* **Items from a dataset**
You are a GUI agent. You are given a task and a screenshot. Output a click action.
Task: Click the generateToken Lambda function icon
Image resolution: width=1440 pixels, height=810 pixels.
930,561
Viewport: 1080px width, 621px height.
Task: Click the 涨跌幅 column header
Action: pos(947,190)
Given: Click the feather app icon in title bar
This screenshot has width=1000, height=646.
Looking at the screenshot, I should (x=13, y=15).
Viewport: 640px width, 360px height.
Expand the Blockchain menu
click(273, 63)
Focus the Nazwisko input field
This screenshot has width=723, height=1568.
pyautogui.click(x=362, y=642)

* **EXERCISE INSTRUCTIONS**
Your answer must be an exact transcription of the lines from the one containing "This screenshot has width=1000, height=646." through the last line of the records above, and nothing else.

* **SOLUTION BELOW**
This screenshot has width=1000, height=646.
Looking at the screenshot, I should (x=13, y=15).
Viewport: 640px width, 360px height.
Expand the Blockchain menu
click(273, 63)
Focus the Nazwisko input field
This screenshot has width=723, height=1568.
pyautogui.click(x=362, y=642)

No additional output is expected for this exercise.